Mon Apr 15, 2013 2:19am EDT
* Disappointing Chinese growth leaves Kiwi, Aussie weak
* Warnings from U.S. to have limited effect on yen - analyst
* Hard to price in North Korean threat - analyst
By Sophie Knight
TOKYO, April 15 (Reuters) - Commodity-linked currencies were pummelled on Monday after data showed Chinese growth unexpectedly faltered in the first quarter, while the yen firmed after the United States said it would watch Japan's policies to ensure it was not manipulating its currency.
The Aussie slipped 0.6 percent to $1.0439 after the annual rate of growth in China, Australia's biggest export market, stumbled to 7.7 percent in the first three months of the year, from 7.9 percent in the previous quarter.
That took the Australian dollar further away from a three-month high of $1.0583 marked on Thursday, and dragged the Kiwi dollar well below its 20-month high of $0.8676 struck on the same day.
The Kiwi slumped 1.0 percent to $0.8499, stopping short of support at $0.8480, the 38.2 percent Fibonacci retracement of its March to April rally, above another level of support at $0.8449.
A trader who declined to be named said that a slump across commodity markets on the back of the Chinese data, which included a disappointing fall in industrial output, had stirred interest in the safe-haven yen.
The dollar pared its earlier gains against the Japanese currency, sagging 0.5 percent to 97.91 yen after falling as far as 97.55, a one-week low that was well shy of a four-year peak of 99.95 struck on trading platform EBS on Thursday.
"Although the Chinese data was a factor, there is more impact today from the shrinking spread between U.S. and Japanese bond yields," said Masashi Murata, senior currency strategist at Brown Brothers Harriman in Tokyo.
Japanese 10-year bond yields have seen volatile trade since the Bank of Japan announced a radical monetary policy overhaul that will pump about $1.4 trillion into the economy in less than two years, including purchases of longer-dated bonds.
"For dollar-yen to gain again we need both the JGB market to stabilise and also signs that the U.S. economy really is robust... as expectations of the Fed winding down QE retreat, the reasons for buying the dollar are also decreasing," Murata added.
Rising Japanese bond yields added pressure on the dollar's upside against the yen after a U.S. Treasury Department report released on Friday said it would press Japan to adhere to the commitment it made in February as a member of the Group of Seven and Group of 20 nations to let the market determine exchange rates.
However, analysts said the impact of the report would be limited.

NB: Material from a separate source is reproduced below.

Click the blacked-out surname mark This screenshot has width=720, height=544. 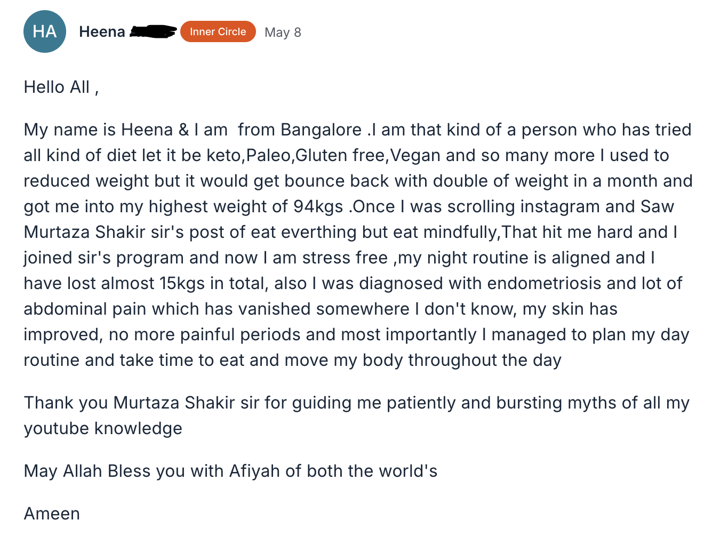(x=153, y=31)
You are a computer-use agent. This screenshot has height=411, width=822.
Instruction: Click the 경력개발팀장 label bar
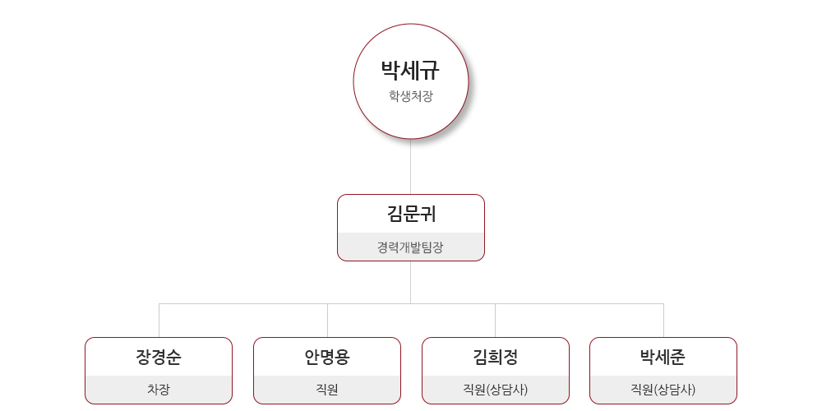[x=410, y=247]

"It wasn't a direct criticism of Japanese policies themselves, it was just a reiteration of what we'd had before from the G7 and G20 statements: you have to use domestic instruments for domestic goals," said Bill Diviney, currency strategist at Barclays in Tokyo.
"I think the (yen buying) is just a kneejerk reaction to the headlines and I don't think the impact will last to be honest. At the same time we also had some quite weak U.S. data so sentiment was not very positive for dollar-yen."
Strategists and market participants say the pace of the dollar's upward progress against the yen will largely be determined by whether the BOJ's massive asset-buying prompts Japanese investors to increase their overseas investments, and the extent to which those investments will be unhedged.
Currency speculators decreased their bets in favour of the dollar in the latest week, according to data from the Commodity Futures Trading Commission released on Friday.
One potentially dollar-supportive factor is the escalation of tension on the Korean peninsula, and any negative developments on that front could prompt investors to buy back the U.S. currency.
North Korea celebrated the 101st anniversary of its founder's birth on Monday with no signs of tension easing on the peninsula after it rejected talks with South Korea aimed at normalising ties.
North Korea has threatened for weeks to attack the United States, South Korea and Japan since the United Nations imposed new sanctions on the rogue state in response to its latest nuclear arms test in February, fuelling speculation it might launch another missile.
While the Korean won was off 0.7 percent at 1120.30 against the U.S. dollar on Monday, market participants said few investors were pricing in a conflict.
"There's not much people can do to prepare for an attack except wait to see the market reaction if it does do anything. There's a chance there might be no reaction, just like last year when it launched a missile that fell into the sea," said Junya Tanase, executive director of forex at JP Morgan.